- _PROMPT_
Where the line containing "Select the GT2-100-CR-INOX* model cell" appears, begin retyping; continue exactly through the final line of the data. Omit every picture.

[Collection entries]
[Start of section]
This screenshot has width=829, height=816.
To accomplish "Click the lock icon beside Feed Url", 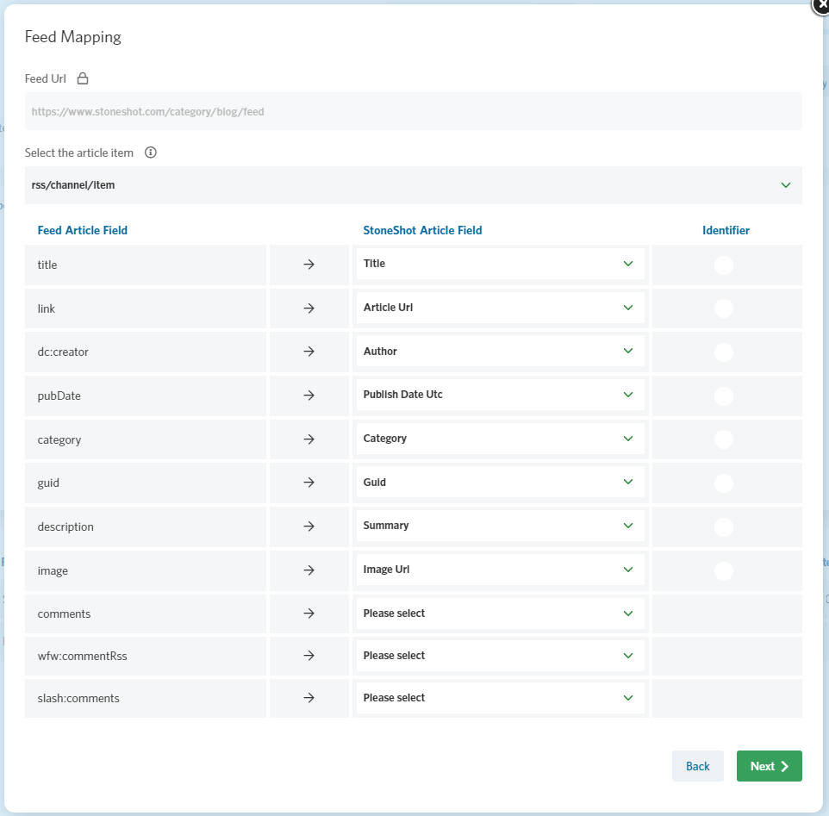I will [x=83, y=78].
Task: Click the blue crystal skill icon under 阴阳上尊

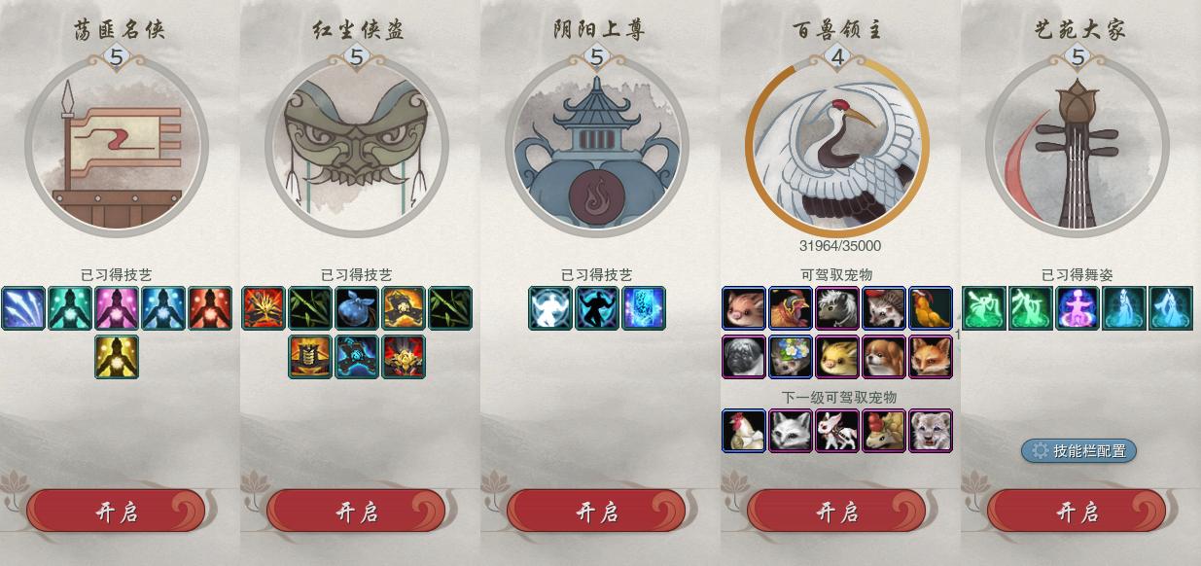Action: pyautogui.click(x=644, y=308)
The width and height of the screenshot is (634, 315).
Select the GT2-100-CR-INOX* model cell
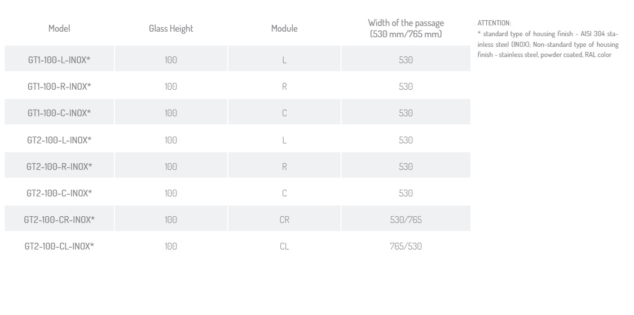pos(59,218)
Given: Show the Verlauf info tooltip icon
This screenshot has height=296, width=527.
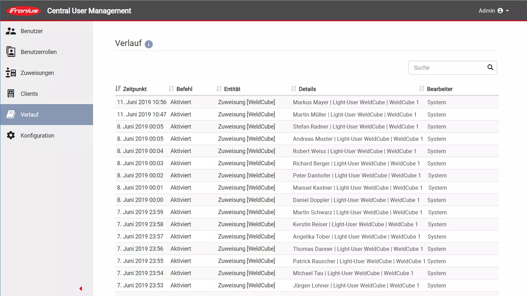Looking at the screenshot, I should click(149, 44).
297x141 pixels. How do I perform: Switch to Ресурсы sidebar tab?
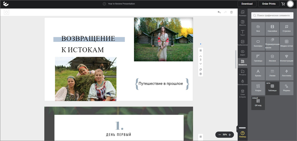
[End of section]
- _EXERCISE ANSWER_
Select the GT2-100-CR-INOX* model cell
pos(59,218)
Given: Show the Verlauf info tooltip icon
This screenshot has height=296, width=527.
Looking at the screenshot, I should click(149, 44).
297x141 pixels. How do I perform: Switch to Ресурсы sidebar tab?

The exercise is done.